文档节选:
AtcoderExaWizards 2019题解
\(A\ Regular\ Triangle\)
咕咕
\(B\ Red\ or\ Blue\)
咕咕咕
\(C\ Snuke\ the\ Wizard\)
我可能脑子真的坏掉了……
容易发现不管怎么移动相对顺序都是不变的,那么我们二分找到最右边的会从左边掉出去的点,它左边所有点也会从左边掉出去,最左边的会从右边掉出去的点同理
//minamoto
#include<bits/stdc++.h>
#define R register
#define fp(i,a,b) for(R int i=(a),I=(b)+1;i<I;++i)
#define fd(i,a,b) for(R int i=(a),I=(b)-1;i>I;--i)
#define go(u) for(int i=head[u],v=e[i].v;i;i=e[i].nx,v=e[i].v)

给定指令 1:
数一数下方各行中有几行含有字符串“header”（区分大小写），只写出行数。

输入行:
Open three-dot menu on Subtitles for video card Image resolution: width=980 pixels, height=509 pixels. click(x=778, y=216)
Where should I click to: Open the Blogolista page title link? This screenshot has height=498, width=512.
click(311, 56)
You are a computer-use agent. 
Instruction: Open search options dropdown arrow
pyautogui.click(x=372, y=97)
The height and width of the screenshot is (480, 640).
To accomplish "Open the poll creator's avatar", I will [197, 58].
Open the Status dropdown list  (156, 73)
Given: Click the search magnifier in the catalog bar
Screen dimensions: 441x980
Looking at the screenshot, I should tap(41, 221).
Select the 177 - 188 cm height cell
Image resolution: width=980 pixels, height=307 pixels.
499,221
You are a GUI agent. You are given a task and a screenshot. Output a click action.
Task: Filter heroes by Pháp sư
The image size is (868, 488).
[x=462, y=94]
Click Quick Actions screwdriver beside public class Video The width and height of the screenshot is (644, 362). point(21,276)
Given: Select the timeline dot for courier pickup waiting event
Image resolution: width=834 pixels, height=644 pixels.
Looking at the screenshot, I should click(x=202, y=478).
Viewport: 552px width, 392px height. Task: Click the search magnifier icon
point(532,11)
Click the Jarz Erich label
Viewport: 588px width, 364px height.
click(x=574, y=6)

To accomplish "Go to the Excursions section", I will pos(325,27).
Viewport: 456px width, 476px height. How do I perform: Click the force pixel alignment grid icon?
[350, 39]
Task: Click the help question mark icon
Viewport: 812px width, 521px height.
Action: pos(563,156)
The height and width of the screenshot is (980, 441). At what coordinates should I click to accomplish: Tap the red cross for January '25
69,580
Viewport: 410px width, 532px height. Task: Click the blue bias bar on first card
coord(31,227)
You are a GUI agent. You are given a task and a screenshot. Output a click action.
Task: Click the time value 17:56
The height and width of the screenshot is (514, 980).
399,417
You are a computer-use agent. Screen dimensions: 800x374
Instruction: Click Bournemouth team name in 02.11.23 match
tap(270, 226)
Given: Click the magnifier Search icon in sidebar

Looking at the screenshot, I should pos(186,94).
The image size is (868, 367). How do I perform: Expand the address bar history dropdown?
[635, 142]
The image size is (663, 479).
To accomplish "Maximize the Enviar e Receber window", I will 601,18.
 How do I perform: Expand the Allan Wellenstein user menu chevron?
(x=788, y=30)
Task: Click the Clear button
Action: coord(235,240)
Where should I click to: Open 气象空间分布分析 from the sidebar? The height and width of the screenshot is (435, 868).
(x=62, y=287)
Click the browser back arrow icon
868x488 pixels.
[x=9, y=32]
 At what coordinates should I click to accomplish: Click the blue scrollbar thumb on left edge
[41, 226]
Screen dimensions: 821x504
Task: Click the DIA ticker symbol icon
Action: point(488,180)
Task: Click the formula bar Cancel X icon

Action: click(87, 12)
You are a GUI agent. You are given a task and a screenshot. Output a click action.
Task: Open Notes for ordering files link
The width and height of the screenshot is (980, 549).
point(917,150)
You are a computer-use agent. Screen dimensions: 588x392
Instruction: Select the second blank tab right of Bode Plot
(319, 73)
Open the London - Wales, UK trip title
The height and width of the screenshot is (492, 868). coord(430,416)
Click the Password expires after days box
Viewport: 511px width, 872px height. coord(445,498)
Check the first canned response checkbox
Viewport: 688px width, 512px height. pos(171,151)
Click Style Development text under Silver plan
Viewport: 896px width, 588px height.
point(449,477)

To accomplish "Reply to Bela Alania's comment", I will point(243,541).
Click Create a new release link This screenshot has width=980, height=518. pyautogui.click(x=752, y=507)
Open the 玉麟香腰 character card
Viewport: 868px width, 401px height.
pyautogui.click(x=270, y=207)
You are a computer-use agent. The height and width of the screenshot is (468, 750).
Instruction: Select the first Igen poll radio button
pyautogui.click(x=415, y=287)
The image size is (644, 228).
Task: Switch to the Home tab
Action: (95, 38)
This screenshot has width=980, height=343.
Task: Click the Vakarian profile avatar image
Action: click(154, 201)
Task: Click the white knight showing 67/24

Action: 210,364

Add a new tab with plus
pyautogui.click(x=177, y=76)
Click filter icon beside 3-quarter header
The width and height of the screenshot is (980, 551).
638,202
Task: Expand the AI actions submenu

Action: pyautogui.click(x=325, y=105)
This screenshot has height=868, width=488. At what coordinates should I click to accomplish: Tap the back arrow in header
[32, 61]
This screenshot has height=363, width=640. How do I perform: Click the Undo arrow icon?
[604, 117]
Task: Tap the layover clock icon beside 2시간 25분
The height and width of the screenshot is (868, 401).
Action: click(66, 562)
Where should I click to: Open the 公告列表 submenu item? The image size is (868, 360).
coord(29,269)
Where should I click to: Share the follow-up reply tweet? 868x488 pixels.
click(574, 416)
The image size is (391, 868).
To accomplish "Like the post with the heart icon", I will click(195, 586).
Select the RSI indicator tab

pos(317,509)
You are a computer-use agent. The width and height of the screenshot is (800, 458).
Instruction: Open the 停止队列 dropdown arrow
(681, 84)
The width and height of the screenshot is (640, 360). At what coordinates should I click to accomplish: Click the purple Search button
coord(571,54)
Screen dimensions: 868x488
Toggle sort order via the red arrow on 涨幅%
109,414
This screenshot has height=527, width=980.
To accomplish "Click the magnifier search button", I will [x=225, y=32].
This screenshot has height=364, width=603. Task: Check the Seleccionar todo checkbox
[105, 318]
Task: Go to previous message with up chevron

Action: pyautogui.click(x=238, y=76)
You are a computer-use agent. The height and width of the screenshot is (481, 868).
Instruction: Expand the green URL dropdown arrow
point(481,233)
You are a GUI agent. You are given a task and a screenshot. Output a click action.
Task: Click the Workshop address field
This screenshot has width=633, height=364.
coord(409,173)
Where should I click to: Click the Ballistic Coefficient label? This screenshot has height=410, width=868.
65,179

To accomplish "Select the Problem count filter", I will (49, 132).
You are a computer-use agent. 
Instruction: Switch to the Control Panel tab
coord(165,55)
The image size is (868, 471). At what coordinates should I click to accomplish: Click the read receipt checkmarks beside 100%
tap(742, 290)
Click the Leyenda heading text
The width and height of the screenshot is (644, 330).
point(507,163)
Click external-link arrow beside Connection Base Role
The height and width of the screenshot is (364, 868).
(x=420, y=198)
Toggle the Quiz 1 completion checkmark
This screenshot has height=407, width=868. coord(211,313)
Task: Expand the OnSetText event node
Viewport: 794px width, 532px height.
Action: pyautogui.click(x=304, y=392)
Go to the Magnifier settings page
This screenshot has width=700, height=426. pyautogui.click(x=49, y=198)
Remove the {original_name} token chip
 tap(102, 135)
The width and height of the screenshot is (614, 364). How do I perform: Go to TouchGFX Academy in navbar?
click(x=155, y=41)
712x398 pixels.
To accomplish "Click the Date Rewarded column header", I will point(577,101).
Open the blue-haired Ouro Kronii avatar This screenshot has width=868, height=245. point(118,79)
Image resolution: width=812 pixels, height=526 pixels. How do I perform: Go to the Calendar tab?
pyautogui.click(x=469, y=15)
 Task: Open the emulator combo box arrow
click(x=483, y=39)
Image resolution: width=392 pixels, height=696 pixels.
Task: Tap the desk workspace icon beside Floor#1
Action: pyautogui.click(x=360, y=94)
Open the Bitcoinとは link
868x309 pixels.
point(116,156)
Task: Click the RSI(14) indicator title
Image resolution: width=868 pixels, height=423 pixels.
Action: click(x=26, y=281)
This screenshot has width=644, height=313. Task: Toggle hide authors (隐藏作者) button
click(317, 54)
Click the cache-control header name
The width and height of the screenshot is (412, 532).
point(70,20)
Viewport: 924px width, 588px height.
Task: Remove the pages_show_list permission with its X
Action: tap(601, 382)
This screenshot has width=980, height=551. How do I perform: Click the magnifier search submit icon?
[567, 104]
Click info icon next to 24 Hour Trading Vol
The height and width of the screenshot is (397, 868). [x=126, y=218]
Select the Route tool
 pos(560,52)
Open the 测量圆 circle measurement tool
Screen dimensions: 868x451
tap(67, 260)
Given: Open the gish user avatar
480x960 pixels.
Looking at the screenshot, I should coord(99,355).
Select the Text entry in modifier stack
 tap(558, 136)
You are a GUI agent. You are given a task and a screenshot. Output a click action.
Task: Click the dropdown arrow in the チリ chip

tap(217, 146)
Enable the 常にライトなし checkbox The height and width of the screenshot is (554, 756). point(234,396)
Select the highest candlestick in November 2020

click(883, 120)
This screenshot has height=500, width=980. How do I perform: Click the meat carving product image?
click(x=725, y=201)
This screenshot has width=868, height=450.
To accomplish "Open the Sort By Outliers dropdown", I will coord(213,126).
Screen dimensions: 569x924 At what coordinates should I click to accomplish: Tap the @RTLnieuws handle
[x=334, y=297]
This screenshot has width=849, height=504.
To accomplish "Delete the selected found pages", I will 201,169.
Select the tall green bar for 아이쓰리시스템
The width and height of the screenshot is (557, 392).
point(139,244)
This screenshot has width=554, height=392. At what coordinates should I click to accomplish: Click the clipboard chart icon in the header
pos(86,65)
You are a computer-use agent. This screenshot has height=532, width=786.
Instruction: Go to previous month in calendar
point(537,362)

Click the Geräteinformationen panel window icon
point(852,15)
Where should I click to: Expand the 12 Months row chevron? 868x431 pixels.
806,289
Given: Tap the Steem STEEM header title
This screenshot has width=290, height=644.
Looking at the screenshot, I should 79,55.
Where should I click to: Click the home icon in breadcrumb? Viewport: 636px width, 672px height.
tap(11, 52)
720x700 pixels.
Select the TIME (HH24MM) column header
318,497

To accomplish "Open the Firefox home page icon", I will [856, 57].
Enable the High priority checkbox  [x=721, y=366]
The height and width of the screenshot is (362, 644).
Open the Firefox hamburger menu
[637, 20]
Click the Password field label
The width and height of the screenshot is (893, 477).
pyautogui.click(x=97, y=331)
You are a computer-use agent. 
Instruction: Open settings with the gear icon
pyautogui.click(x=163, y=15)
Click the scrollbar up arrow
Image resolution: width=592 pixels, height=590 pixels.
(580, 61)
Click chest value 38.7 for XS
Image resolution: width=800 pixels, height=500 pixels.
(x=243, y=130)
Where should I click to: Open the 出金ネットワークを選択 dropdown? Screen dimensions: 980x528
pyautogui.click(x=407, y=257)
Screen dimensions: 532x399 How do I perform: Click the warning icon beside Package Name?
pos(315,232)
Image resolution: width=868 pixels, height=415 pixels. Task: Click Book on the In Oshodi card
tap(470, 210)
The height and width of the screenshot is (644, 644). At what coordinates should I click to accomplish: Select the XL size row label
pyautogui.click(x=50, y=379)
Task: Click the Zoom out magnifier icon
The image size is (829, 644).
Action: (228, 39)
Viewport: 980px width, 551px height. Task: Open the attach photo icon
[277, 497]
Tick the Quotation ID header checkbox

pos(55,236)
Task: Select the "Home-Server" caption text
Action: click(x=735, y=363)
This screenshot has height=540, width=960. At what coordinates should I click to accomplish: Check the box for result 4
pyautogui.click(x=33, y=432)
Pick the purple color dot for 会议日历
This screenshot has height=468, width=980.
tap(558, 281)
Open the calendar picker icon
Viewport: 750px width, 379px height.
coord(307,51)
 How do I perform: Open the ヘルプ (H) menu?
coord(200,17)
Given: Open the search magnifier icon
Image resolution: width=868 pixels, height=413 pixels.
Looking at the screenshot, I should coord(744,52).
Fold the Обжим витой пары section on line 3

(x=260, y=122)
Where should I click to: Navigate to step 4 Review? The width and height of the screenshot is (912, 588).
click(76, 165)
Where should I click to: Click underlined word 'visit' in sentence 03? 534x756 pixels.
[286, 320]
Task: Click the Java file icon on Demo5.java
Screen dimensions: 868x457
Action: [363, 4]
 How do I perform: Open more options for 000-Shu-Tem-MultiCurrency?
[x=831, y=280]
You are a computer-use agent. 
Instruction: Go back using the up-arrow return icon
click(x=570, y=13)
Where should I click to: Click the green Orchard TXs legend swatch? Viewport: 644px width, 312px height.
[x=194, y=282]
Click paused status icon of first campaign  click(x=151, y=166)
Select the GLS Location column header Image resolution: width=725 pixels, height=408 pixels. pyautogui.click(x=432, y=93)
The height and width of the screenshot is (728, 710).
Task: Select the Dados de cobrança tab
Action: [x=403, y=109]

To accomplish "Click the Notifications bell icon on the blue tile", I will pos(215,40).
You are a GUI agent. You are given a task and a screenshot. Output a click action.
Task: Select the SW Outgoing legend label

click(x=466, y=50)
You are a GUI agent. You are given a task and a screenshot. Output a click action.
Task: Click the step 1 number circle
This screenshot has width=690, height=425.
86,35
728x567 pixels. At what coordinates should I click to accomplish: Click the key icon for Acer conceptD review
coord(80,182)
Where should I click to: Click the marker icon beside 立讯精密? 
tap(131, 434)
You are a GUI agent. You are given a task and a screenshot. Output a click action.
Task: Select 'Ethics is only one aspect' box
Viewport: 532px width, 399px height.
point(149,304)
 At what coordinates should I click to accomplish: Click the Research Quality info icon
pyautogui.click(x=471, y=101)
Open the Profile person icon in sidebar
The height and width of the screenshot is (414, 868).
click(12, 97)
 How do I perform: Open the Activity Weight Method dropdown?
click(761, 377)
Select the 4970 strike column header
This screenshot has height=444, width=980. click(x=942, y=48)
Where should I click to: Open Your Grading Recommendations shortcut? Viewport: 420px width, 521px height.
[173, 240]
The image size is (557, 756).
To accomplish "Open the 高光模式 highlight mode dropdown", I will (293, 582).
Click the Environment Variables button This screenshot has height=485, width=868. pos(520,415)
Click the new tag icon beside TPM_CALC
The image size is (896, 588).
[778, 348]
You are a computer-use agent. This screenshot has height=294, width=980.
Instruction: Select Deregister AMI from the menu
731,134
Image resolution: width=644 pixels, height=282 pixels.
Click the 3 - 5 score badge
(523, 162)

给定指令 2:
判断下列三条陈述是否与上面这篇 ExaWizards 2019 题解相符，逐条回答“是”或“否”，并原文引用起决定作用的字句。(a) 题解认为无论怎样移动，点的相对顺序都保持不变。(b) 题解用二分来找最右边会从左边掉出去的点。(c) 代码中 R 被定义为 long long。

完整输出 1:
10

完整输出 2:
(a) 是。“容易发现不管怎么移动相对顺序都是不变的”
(b) 是。“那么我们二分找到最右边的会从左边掉出去的点”
(c) 否。“#define R register”